--- BEGIN SOURCE PASSAGE ---
# Scotland next year



## Vacationsarefun

I am starting to consider a possible trip to Scotland next summer. Does anyone have experience with timeshares there? Which exchange company would be most likely to get something there?


----------



## geist1223

Are you restricted to summer travel? Last year we spent 2 weeks in April in Scotland. We had a great time. The first week we rented a self-catering cottage on a working farm about 10 miles north of Inverness. The second week we spent at Kilconquhar Estate and Country Club in Fife. We traded through RCI to get Kilconquhar. From Kilconquhar we traveled all over Fife, went to Sterling, and spent 2 days in Edinburgh.


----------



## jehb2

We got and RCI Exchange (via Hilton Grand Vacations Club) last Summer. We stayed in a 1 bdrm in McDonald Forest Hill and Spa near Stirling.  It was very pleasant.  We actually got several other exchanges before we accepted this one.  There was a lot of availability for us because our kids get out of school early June.  European kids don't get out til late June and kids in the Eastern & Western parts of the U.S. seem to get out mid-June.


----------



## Pompey Family

jehb2 said:


> European kids don't get out til late June and kids in the Eastern & Western parts of the U.S. seem to get out mid-June.



European school summer holidays (with few exceptions) start in July.
--- END SOURCE PASSAGE ---
In the forum thread about a Scotland trip, which Fife resort did geist1223 get by trading through RCI? The material isn't needed for this.
--- BEGIN AVAILABLE DATA ---
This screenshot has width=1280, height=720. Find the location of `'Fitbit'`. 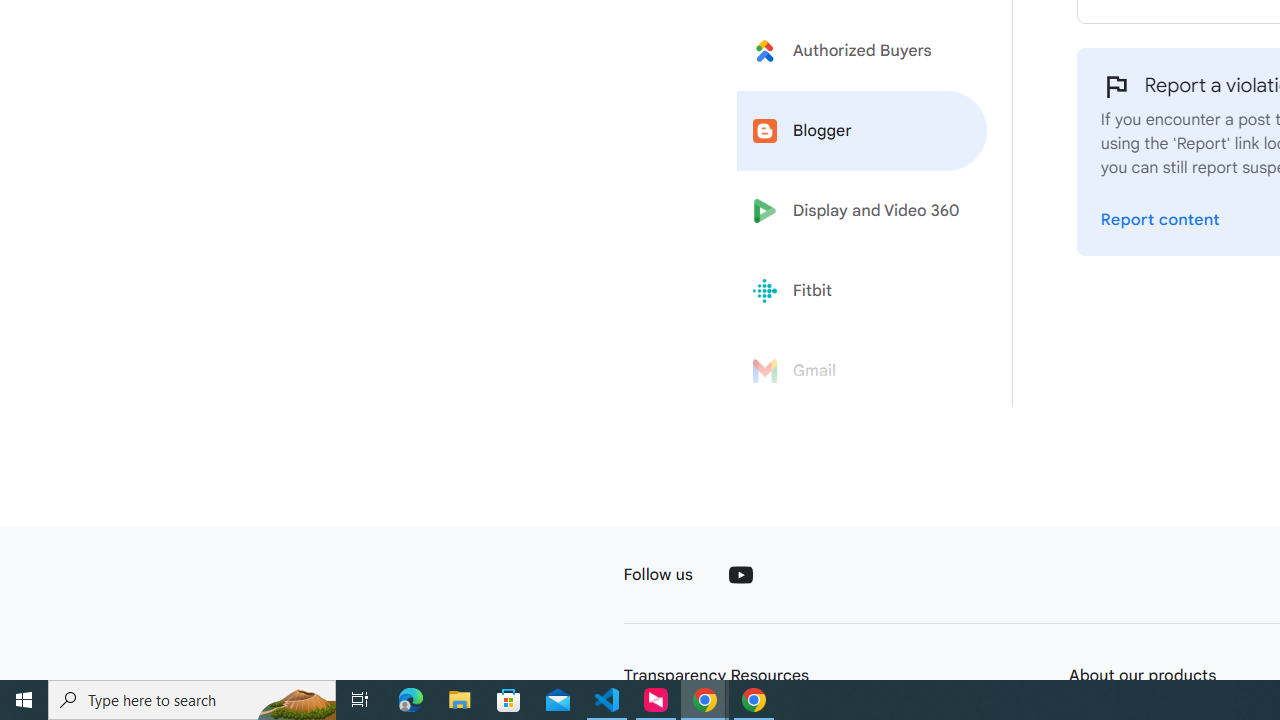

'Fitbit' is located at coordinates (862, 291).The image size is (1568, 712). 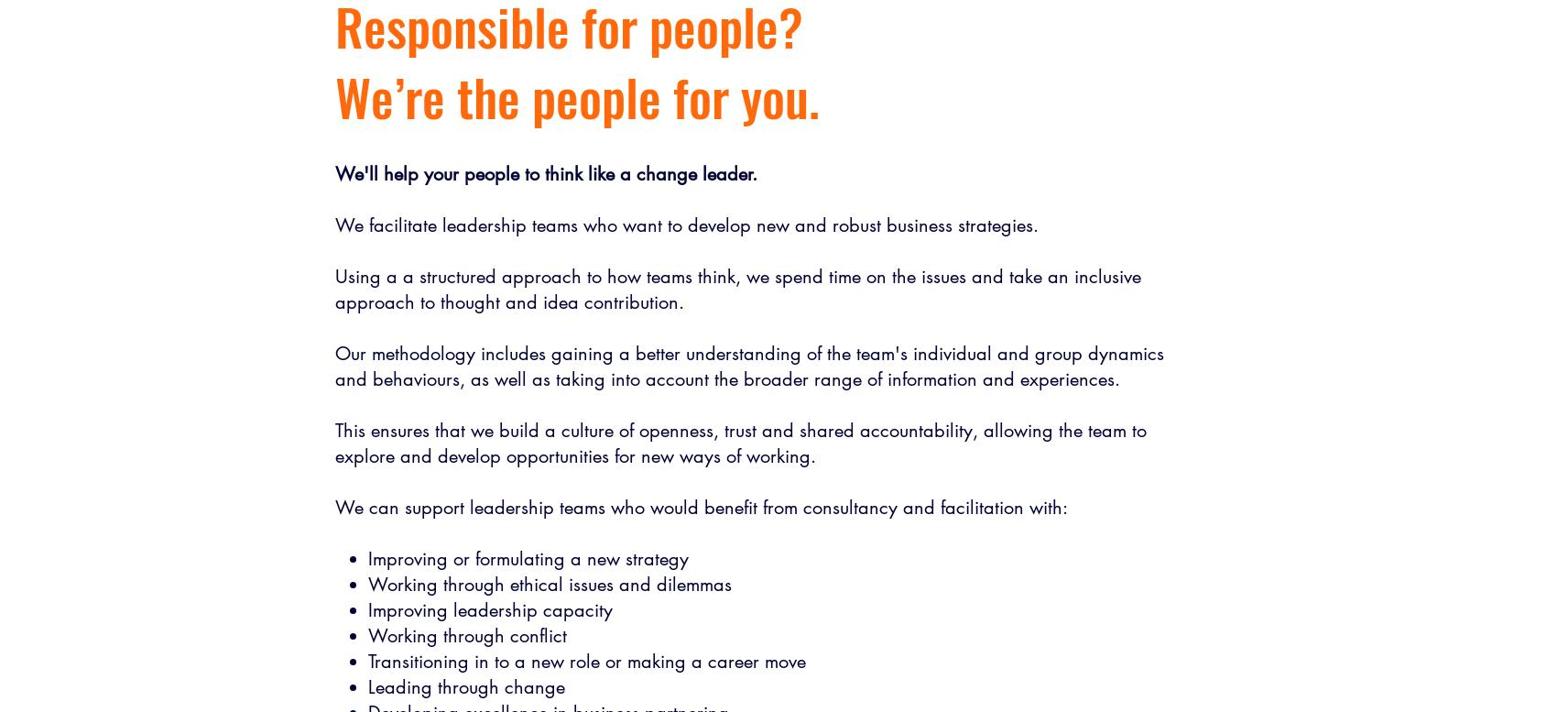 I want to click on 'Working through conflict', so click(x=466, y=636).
--- END AVAILABLE DATA ---
• ANSWER FOR THIS EXERCISE: Kilconquhar Estate and Country Club.